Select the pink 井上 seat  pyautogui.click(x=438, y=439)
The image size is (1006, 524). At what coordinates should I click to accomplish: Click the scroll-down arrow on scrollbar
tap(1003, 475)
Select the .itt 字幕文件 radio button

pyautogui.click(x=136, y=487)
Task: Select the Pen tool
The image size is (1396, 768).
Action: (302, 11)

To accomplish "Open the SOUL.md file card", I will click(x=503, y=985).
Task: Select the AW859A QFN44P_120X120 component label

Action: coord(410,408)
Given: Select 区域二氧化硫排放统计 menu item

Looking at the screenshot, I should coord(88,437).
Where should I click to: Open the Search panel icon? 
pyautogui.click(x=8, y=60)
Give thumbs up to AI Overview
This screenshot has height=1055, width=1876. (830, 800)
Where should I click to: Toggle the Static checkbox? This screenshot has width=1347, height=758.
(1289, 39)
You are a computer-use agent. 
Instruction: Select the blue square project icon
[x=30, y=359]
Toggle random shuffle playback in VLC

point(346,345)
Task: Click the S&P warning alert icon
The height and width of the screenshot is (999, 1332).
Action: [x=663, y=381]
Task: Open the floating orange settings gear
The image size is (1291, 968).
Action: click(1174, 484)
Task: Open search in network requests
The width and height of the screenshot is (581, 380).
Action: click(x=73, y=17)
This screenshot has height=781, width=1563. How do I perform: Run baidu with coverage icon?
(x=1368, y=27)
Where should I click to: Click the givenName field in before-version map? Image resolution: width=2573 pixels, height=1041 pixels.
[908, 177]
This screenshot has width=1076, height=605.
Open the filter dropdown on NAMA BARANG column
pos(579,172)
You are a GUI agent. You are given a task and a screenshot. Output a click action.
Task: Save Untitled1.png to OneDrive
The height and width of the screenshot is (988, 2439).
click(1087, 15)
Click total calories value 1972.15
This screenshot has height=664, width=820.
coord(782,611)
= = =
■ EXERCISE DETAILS: Copy out exactly the lines that begin at the one with "You are a GUI" and end at the close of the material above; nothing else belongs in the answer.

■ RESPONSE TO THIS EXERCISE:
You are a GUI agent. You are given a task and a screenshot. Output a click action.
Task: Save Untitled1.png to OneDrive
The height and width of the screenshot is (988, 2439).
click(1087, 15)
Click total calories value 1972.15
This screenshot has height=664, width=820.
coord(782,611)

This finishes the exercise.